Many local homeowners are not pleased with that trend. They see an influx of apartments as a negative that brings with it increasingly crowded schools, traffic congestion and escalating demands on public services.

“I’m the father of four children,” Wilsonville resident Phil Resbrook told the Wilsonville City Council July 15. “We moved here when our twins were born. We were escaping Portland, and schools were an important consideration for us, so it’s important to us that those things remain. I love this community, but I’m not sure I agree with the direction of the community.”

The city’s housing needs analysis complies with a statewide planning goal, which addresses the needs of local communities and requires that cities maintain an adequate stock of a range of housing.

“It’s a 20-year plan for housing to really identify what Wilsonville has and what we estimate our needs will be to accommodate 20 years of growth,” said Planner Katie Mangle. “That’s what this is really about.”

Together with consultants from private planning firm EcoNorthwest, city of Wilsonville staff members are in the midst of compiling data on the city’s existing housing stock, land supply and possible future trends in housing, lending and other variables that affect where people live and in what types of homes.

This, in turn, will guide the city in planning for future growth (i.e., what type of housing and how much). This spring, city staff and consultants spent time gathering raw housing data. From now through September, they expect to expand their work to analyze Wilsonville’s future needs based on that data.

One of the most unpopular aspects of state goals requires cities to achieve density of eight or more dwelling units per acre for new developments.

To give a sense of that figure, consider that the new Brenchley Estates development in Wilsonville will contain more than 750 apartments and single-family homes at full buildout. This provides roughly 12.1 units per acre on 59 acres of land. Not all of those 59 acres of land are buildable, and so the true density figure is higher.

Data compiled as part of the study thus far shows that Wilsonville is experiencing historically faster growth than other cities in the metro area, spurred in large part by the city’s role as an economic hub along Interstate 5. Its population is just as diverse as other metro area cities, and Wilsonville boasts a larger percentage of young, employed residents and a higher-than-average percentage of single-person households.

The figures are one thing. Determining what the future will look like is another matter entirely. Will Wilsonville continue to attract jobs at its current rate? Will current demographic trends continue apace?

“There’s a considerable debate in the planning community over whether current trends will continue in the future,” said Bob Parker, a planner with EcoNorthwest.

Parker noted that if existing trends hold true, Wilsonville can expect to see a growing proportion of retirees, younger single adults and Latino households in future decades.
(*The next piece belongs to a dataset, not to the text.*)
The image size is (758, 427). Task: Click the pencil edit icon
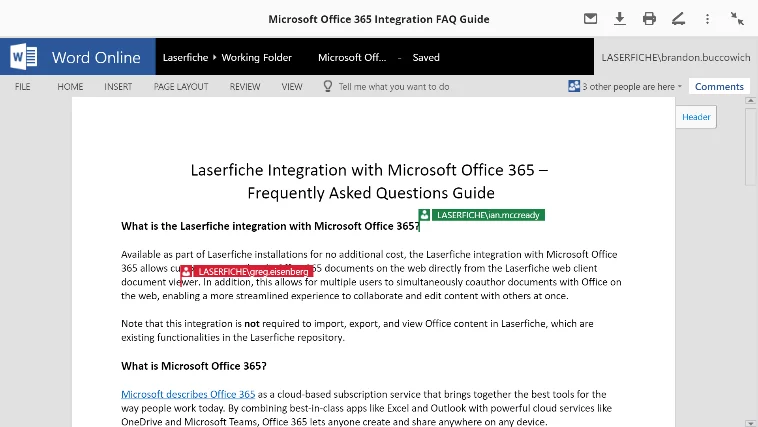tap(678, 19)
Many local residents, however, feel Wilsonville currently is on the wrong track with respect to housing. They would like to see the recent explosion in multifamily housing reversed and replaced with a similar emphasis on larger lots and single-family homes as the Frog Pond area on the east side of Wilsonville was planned and built.

They point to 2012 figures that show Wilsonville now has the highest percentage of multifamily housing in the metro area, with 57 percent. This compares with 12 percent in Happy Valley, 22 percent in West Linn, 25 percent in Sherwood and 31 percent in Lake Oswego.

City Councilor Scott Starr said Metro planning policies emphasizing density have led to the current imbalance in Wilsonville, which is known more for its high-tech companies and entrepreneurs than demographics that show falling per-capita income and homeownership rates.

“We need to be strategic about what we’re looking for and what we desire,” Starr said. “That will be the answer to what happens over the next few years. If we want to change the trend or do something different, it’s going to have to be because of the policies we put in place for the types of housing we have. Is it any surprise that Wilsonville per-capita income is going down when we have all these apartments going in? No. It’s up to us now to decide how we want to tweak the bar graphs that you’ve shown us. It’s not the market — that’s all I’m trying to say. It’s what we created.”